Exercise:
The answer must be every line of the records below that contains the word "Choose".

Data supplied:
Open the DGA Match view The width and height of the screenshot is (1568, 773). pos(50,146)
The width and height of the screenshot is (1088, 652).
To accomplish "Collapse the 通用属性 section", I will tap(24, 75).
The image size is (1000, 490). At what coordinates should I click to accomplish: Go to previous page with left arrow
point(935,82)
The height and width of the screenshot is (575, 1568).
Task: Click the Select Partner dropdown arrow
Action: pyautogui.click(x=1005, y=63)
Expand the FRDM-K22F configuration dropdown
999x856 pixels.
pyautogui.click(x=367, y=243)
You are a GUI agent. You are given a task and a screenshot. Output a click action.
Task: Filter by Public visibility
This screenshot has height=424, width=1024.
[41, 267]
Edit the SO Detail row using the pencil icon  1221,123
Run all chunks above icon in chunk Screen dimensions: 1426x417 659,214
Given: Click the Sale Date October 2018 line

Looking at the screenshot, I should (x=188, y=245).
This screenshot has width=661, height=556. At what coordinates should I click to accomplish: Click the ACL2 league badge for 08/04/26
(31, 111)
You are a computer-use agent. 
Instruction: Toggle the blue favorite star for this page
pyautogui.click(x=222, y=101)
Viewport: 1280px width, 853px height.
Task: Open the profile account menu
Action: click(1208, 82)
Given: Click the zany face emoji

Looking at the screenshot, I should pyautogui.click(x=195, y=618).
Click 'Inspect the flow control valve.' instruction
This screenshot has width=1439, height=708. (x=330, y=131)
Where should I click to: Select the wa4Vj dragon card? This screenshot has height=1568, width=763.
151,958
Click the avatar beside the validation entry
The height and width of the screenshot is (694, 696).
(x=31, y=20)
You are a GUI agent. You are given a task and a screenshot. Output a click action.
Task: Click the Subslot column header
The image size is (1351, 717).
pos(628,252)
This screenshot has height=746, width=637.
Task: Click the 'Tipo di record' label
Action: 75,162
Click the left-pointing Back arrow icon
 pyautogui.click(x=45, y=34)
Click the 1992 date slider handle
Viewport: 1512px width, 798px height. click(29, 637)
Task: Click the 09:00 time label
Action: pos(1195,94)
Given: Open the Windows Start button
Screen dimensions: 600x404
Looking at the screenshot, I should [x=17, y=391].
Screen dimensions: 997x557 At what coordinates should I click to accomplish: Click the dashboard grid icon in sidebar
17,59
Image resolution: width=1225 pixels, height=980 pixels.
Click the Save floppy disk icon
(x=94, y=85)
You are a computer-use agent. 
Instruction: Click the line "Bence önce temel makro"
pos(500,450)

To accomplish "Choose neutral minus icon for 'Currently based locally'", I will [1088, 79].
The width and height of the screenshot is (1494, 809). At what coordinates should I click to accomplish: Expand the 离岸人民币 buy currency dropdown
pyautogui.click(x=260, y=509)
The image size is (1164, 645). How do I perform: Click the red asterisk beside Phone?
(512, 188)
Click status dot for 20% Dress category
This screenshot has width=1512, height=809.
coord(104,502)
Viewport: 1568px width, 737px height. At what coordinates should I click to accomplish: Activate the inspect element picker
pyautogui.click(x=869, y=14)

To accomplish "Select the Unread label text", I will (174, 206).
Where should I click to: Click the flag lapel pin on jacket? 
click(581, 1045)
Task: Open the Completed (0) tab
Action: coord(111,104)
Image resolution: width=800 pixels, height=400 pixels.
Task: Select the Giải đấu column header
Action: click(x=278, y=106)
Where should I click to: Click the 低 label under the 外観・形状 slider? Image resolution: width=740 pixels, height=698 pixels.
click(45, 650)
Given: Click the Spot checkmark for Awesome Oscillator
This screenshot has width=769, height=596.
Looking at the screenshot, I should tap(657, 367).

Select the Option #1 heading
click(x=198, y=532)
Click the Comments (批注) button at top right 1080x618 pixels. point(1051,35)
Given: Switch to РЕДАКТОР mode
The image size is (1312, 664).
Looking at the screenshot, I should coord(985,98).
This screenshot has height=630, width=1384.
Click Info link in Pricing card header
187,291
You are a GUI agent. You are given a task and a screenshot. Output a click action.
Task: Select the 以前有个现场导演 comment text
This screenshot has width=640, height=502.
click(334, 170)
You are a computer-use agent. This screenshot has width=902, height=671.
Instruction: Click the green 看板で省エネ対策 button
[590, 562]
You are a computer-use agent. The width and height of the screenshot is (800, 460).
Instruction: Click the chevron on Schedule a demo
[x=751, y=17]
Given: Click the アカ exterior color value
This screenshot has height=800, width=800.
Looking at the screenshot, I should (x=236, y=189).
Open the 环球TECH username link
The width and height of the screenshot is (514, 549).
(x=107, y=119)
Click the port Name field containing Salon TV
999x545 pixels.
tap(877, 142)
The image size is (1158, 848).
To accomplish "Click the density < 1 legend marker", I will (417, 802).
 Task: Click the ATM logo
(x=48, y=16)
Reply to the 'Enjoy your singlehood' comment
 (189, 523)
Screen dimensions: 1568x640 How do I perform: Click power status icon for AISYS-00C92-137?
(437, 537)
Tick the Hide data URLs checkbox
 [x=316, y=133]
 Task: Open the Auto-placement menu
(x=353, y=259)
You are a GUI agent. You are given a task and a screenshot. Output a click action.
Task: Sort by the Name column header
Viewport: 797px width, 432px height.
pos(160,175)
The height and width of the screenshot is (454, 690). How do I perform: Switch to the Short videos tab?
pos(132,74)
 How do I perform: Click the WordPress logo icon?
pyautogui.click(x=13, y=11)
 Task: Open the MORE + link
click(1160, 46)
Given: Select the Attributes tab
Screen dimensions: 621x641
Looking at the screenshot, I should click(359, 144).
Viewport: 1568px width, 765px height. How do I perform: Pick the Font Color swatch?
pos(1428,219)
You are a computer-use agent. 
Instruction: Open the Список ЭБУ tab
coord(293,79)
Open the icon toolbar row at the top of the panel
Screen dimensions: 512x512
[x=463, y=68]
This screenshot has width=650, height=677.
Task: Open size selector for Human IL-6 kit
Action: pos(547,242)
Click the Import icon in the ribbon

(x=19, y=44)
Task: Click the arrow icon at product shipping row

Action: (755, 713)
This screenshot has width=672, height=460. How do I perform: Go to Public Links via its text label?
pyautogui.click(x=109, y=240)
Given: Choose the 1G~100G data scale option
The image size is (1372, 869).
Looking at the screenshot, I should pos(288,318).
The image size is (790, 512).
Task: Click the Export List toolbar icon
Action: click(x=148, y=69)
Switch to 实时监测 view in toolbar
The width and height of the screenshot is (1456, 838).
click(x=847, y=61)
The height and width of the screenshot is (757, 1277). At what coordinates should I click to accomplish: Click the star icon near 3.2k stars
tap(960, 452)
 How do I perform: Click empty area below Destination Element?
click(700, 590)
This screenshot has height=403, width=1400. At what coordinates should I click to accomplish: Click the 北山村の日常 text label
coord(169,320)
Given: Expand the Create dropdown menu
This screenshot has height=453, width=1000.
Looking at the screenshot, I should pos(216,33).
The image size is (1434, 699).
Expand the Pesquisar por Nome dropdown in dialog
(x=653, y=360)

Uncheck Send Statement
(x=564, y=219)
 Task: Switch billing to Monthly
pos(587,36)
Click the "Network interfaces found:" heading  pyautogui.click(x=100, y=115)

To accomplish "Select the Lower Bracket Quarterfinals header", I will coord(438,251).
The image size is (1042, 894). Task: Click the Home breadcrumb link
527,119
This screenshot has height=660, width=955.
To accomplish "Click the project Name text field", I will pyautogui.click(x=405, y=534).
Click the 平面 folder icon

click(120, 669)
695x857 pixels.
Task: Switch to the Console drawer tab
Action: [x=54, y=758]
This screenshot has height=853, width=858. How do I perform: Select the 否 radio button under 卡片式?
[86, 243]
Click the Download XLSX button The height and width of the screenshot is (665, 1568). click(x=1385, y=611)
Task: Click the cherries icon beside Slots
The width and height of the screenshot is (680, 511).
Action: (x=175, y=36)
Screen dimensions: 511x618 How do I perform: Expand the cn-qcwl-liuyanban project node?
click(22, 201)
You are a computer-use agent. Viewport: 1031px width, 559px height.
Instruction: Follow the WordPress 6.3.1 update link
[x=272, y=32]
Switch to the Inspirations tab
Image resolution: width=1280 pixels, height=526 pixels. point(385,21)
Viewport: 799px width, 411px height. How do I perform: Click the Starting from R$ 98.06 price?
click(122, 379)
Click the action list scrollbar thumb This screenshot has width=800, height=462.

Task output:
To accomplish "Choose neutral minus icon for 'Currently based locally'", I will [1088, 79].
Given: Choose the 1G~100G data scale option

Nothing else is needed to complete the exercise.